Ten teenagers on an organized trip died after flash floods swept across Israel and the West Bank, according to Israeli emergency response services.

Posted Updated

By
Oren Liebermann, Abeer Salman
and
Amir Tal (CNN)
JERUSALEM (CNN) — Ten teenagers on an organized trip died after flash floods swept across Israel and the West Bank, according to Israeli emergency response services.

The Israeli teenagers were on a group hike in the Tzafit Valley near the southern Dead Sea when severe storms hit the area Thursday, causing flash floods. The youths were students at the Bnei Zion pre-military academy in central Israel.

Nine girls and one boy were among the dead, according to the Magen David Adom ambulance service. The last missing teen was found Friday.

Two staff members from the academy are under arrest on suspicion of negligent homicide as part of an investigation into the deaths, police said, while a third remains under house arrest.

More than a dozen other members of the group were rescued as the Israeli military and emergency responders launched massive efforts to find them in southern Israel.

"I am sending all my strength to the security and rescue forces that are currently working to save lives and locate those missing in the severe disaster that occurred today in the Tzafit Valley," Israeli Prime Minister Benjamin Netanyahu said Thursday on Twitter.

Former Israeli Foreign Minister Tzipi Livni, who was set to speak to the students over the weekend, said, "An entire nation is crying today. An unimaginable and unbearable disaster. Today, I hug the families and the other heartbroken cadets."

In the West Bank, Palestinian police and emergency services launched rescue efforts. Fifteen people were rescued in the village of Ubeidiya east of Bethlehem, Palestinian police spokesman Loai Zreqat said.

Two other teenagers died in separate flash flooding incidents Wednesday when storms pounded the area, even bringing hail. A Bedouin teenager in southern Israel was swept into a stream in the Negev desert. He was pronounced dead after his body was found, according to emergency responders. In the southern West Bank, a young Palestinian girl died when she was swept away by flooding near Hebron, police said.

The weather caused accidents, road closures and traffic jams across the region, with low-lying roads submerged under a few feet of water.

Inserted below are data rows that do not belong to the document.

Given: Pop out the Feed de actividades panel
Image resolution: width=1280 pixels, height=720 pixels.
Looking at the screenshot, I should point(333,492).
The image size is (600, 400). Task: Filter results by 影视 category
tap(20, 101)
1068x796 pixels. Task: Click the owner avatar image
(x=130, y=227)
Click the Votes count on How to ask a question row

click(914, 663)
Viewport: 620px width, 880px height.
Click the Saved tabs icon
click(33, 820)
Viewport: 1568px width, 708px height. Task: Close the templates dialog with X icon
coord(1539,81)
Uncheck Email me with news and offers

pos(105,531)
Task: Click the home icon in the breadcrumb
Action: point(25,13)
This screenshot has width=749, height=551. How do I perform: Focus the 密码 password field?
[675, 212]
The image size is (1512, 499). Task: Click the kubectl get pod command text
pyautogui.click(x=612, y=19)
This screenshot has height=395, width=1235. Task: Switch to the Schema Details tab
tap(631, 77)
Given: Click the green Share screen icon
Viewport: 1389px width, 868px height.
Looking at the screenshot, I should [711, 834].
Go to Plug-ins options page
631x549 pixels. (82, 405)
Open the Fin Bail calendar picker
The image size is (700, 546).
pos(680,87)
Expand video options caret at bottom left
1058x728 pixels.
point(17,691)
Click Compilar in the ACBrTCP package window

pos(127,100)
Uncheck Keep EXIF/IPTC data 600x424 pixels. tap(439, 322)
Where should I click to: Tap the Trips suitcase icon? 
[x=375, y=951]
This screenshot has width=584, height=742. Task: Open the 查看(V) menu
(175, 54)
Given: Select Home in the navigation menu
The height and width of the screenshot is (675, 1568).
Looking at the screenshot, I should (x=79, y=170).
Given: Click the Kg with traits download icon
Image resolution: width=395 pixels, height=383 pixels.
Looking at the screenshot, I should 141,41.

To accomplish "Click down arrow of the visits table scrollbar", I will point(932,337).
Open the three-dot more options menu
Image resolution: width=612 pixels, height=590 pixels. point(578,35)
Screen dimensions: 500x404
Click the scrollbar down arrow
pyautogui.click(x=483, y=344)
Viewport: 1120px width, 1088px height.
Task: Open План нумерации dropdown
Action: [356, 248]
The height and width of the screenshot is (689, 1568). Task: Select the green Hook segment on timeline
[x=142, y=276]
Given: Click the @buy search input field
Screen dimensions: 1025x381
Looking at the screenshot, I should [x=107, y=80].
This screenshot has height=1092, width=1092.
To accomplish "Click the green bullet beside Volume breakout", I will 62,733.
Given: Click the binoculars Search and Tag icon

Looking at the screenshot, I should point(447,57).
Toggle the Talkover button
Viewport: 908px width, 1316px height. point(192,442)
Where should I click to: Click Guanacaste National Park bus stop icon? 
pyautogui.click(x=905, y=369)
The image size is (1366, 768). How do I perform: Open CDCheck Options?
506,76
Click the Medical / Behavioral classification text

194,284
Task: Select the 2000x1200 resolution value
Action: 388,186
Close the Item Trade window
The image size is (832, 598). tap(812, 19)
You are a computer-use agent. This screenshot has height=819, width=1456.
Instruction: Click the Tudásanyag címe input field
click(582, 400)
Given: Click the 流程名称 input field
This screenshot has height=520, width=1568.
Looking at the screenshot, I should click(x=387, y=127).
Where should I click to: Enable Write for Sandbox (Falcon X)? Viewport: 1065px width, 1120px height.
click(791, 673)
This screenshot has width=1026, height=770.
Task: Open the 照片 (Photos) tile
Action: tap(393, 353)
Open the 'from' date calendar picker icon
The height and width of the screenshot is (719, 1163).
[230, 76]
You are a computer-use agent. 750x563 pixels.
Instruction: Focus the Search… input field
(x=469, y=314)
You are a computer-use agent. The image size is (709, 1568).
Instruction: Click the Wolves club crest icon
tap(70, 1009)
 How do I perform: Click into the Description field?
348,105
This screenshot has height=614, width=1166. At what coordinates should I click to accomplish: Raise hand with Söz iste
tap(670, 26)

In southern Israel, rescue teams searched for a missing truck driver who had been involved in an accident and was caught in a flash flood, police said. When emergency responders reached the overturned truck, the driver was not inside.

The flash floods came with such force that they broke through Israel's separation barrier -- a 10-foot wall of solid concrete -- in two places.

Pictures from Anata, a Palestinian neighborhood in East Jerusalem, showed what appeared to be about 10 concrete slabs that had been washed away. The water broke through in the Shuafat refugee camp in Jerusalem as well.

Such severe storms is surprising in late April when the region usually is prepping for the beginning of an arid summer. Powerful thunderstorms are not unheard of at this time, but they haven't occurred in a number of years.

Raging waters filled streets and flooded stores and homes in videos and photos posted on social media, while videos from the desert showed the parched landscape suddenly inundated with torrential waters.